RECORDS SUPPLIED
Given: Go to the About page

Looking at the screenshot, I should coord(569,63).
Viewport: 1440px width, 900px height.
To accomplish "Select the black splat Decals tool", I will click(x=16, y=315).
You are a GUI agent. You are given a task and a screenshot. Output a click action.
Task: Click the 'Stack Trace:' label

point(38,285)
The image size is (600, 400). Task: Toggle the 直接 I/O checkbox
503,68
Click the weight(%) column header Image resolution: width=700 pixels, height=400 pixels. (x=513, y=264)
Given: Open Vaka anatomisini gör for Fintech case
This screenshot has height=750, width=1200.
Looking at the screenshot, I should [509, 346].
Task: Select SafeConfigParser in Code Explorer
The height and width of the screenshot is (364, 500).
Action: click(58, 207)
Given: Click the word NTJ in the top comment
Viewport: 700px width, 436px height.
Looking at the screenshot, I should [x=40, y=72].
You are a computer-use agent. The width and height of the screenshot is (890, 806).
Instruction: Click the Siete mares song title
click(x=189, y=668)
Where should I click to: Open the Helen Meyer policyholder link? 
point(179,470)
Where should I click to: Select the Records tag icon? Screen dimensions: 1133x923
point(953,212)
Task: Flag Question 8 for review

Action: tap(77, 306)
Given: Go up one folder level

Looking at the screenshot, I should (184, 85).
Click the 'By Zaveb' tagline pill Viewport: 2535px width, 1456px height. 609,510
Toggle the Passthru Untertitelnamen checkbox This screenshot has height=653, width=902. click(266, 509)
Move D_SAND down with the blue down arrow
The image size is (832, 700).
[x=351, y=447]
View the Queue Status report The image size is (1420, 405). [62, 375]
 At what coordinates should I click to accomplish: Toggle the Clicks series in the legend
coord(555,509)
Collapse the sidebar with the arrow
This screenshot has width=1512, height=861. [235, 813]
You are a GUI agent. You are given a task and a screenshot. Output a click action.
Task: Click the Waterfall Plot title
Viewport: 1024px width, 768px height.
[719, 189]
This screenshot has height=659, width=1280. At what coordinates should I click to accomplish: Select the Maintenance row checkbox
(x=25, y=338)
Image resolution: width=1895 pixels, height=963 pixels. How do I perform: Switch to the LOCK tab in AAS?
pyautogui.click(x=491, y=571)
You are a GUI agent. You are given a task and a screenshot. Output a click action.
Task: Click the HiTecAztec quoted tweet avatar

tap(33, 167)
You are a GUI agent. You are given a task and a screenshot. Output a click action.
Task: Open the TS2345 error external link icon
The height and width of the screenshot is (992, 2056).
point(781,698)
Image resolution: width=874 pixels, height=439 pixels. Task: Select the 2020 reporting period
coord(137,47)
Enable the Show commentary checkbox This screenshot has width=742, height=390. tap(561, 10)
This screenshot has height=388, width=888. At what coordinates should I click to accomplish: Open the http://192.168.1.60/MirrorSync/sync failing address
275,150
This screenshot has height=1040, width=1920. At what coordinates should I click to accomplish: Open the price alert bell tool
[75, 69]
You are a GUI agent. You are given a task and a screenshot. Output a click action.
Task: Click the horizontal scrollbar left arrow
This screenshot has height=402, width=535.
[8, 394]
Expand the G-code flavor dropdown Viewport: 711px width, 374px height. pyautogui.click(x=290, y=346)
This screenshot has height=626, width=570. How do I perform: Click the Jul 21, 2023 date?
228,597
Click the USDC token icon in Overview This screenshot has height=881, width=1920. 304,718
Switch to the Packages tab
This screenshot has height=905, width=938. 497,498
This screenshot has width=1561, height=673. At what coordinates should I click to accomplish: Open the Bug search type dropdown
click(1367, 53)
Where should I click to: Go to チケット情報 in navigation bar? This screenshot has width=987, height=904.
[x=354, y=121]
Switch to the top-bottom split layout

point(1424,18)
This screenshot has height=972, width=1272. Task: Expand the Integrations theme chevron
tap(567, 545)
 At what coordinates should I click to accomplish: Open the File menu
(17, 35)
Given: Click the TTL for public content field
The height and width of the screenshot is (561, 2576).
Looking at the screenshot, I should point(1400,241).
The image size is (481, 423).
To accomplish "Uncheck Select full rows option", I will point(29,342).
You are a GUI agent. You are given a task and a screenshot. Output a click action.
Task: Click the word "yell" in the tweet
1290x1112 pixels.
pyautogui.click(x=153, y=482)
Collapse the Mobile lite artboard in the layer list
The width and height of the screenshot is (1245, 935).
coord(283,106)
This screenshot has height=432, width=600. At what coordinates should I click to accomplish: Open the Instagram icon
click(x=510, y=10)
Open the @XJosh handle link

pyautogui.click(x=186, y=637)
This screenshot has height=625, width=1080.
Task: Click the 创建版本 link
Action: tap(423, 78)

YOUR OBJECTIVE
Retype the listing from its first line onward, stopping after the line that contains "Click the weight(%)" has been retyped in full.

ANSWER BOX
Given: Go to the About page

Looking at the screenshot, I should coord(569,63).
Viewport: 1440px width, 900px height.
To accomplish "Select the black splat Decals tool", I will click(x=16, y=315).
You are a GUI agent. You are given a task and a screenshot. Output a click action.
Task: Click the 'Stack Trace:' label

point(38,285)
The image size is (600, 400). Task: Toggle the 直接 I/O checkbox
503,68
Click the weight(%) column header Image resolution: width=700 pixels, height=400 pixels. (x=513, y=264)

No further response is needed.